*Required action:*
Quote all of the entries word for word.

*Records supplied:*

^^^^^^^^^^^^^^^^

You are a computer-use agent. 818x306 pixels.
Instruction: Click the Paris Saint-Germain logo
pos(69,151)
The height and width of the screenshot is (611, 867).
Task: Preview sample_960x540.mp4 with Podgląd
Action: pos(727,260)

^^^^^^^^^^^^^^^^

*Result for this exercise:*
You are a computer-use agent. 818x306 pixels.
Instruction: Click the Paris Saint-Germain logo
pos(69,151)
The height and width of the screenshot is (611, 867).
Task: Preview sample_960x540.mp4 with Podgląd
Action: pos(727,260)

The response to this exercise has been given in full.